Since Python has had enormous success, and Lisp hasn't - or if
it had, it lost it - it might be a good ide to analyze what
they (Python) did good.
You might think this is some bängalow discussion just because
certain people are in it. But it doesn't have to be like
that, it can be very hands-on.
Ten things that are annoying with Emacs Lisp from the holster,
and what to do about them:
10. Moving point around all the time. Whatever program, what
you do is, it feels like, not solving your problem
algorithmicly, you are just doing endless
(goto (point-min))
(prong (end-of-paragraph) (current-column))
(pos-eol -1)
(setq exists-after-point (unless (re-search-forward re nil t) (point)))
Frustration: What has this to do with my problem and
proposed solution? I understand Emacs grew around its
function as a text editor, but "everything is in the
buffer" and "the buffer is the data structure of Emacs",
that has goon too far and we see a lot of code being
virtually a very, very long traversal of buffers moving
around point. So what ought to have been a tolerable
exception, has become the norm and hailed model to the
point, as I said earlier, interfaces toward programming
are so weak it is considered normal that ispell can't even
to (spell "word") without first outputting it somewhere
and to the operation on that surface.
Solution: MVC-ish separation of the interface, the
computation, and the presentation of the result. To solve
a problem, get the data into modern data structures with
modern access methods, apply known algorithms by the book
known specifically to help this problem rather than
"Everything goes" Elisp hackin. (Yes you find that stuff
in libraries, often. Apply on data in data structures, not
on data as it appears in Emacs buffers.) But how ever well
one does, it is gonna be _a lot_ of of moving point around
in Emacs Lisp, so don't worry :)
Example of problem from my favorite part of Emacs, ispell.el:
(defun ispell-mime-multipartp (&optional limit)
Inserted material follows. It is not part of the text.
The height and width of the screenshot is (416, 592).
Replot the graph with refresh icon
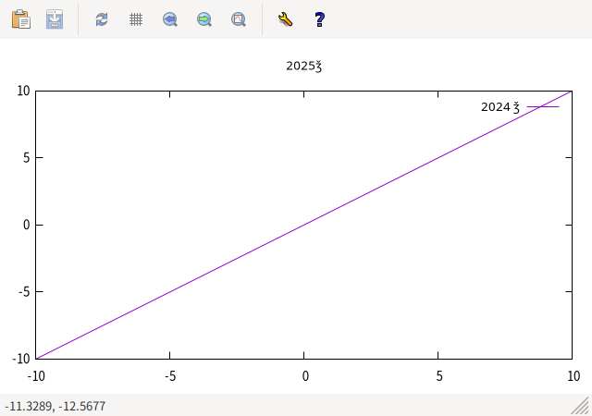coord(102,18)
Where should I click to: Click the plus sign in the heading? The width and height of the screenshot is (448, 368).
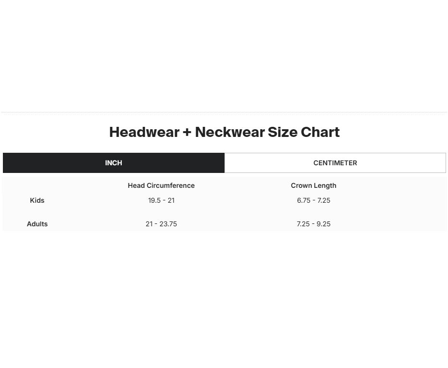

"Return multipart message start boundary or nil if none."
;; caller must ensure `case-fold-search' is set to t
(and
(re-search-forward
"Content-Type: *multipart/\\([^ \t\n]*;[ \t]*[\n]?[ \t]*\\)+boundary="
limit t)
(let (boundary)
(if (looking-at "\"")
(let (start)
(forward-char)
(setq start (point))
(while (not (looking-at "\""))
(forward-char 1))
(setq boundary (buffer-substring-no-properties start (point))))
(let ((start (point)))
(while (looking-at "[-0-9a-zA-Z'()+_,./:=?]")
(forward-char))
(setq boundary (buffer-substring-no-properties start (point)))))
(if (< (length boundary) 1)
(setq boundary nil)
(concat "--" boundary)))))
Moving point around, looking, searching, seeing or not seeing.
This is boring and error prone to write, and error prone to
take over from someone else, or return to after x years.
You don't think in terms of the problem, or the solution for
that matter, you are just somewhere in the buffer and
according the the map you are completely lost!
That is why I have, at place 10 annoying things about Elisp,
excessive movement of point around the buffer, often involving
manual retrieving and editing data from a buffer that, in
execution, might not even look like what you thought it would,
and that was 25 lines ago!
Okay, I know - if only I could be passionate about it.
--
underground experts united
https://dataswamp.org/~incal
next prev parent reply other threads:[~2024-08-05 16:27 UTC|newest]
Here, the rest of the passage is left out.